Task to complete
Return every line of the entries below that contains the word "size". Treat uppercase and lowercase as different.
[Begin Information provided]
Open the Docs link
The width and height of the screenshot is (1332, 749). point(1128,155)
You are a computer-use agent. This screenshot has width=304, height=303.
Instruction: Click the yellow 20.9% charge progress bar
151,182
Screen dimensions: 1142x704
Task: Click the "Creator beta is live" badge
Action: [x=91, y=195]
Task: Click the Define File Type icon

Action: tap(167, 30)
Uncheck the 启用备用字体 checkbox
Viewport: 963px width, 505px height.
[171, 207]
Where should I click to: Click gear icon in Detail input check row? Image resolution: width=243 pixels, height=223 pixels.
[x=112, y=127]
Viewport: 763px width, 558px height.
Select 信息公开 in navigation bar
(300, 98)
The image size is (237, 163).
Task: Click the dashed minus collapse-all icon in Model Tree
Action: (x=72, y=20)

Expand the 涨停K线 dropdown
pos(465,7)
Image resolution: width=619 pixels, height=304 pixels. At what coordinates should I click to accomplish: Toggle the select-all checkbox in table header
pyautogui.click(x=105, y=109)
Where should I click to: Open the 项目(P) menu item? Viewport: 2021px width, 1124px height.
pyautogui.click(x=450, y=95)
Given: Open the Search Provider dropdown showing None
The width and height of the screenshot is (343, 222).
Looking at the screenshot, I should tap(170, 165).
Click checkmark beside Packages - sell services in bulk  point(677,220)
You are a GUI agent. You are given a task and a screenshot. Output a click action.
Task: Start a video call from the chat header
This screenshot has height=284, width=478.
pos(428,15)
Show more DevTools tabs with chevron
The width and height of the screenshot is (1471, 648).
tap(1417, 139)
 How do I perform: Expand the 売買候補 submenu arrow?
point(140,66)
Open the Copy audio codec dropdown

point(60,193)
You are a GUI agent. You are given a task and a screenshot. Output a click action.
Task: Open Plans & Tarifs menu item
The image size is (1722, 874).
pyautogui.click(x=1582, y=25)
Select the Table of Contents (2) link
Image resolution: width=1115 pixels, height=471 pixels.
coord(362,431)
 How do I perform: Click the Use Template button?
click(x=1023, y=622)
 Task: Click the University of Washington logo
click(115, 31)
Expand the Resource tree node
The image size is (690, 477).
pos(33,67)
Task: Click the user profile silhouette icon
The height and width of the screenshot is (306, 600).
[End Information provided]
Final result
The image size is (237, 163).
The image size is (1722, 874).
The image size is (690, 477).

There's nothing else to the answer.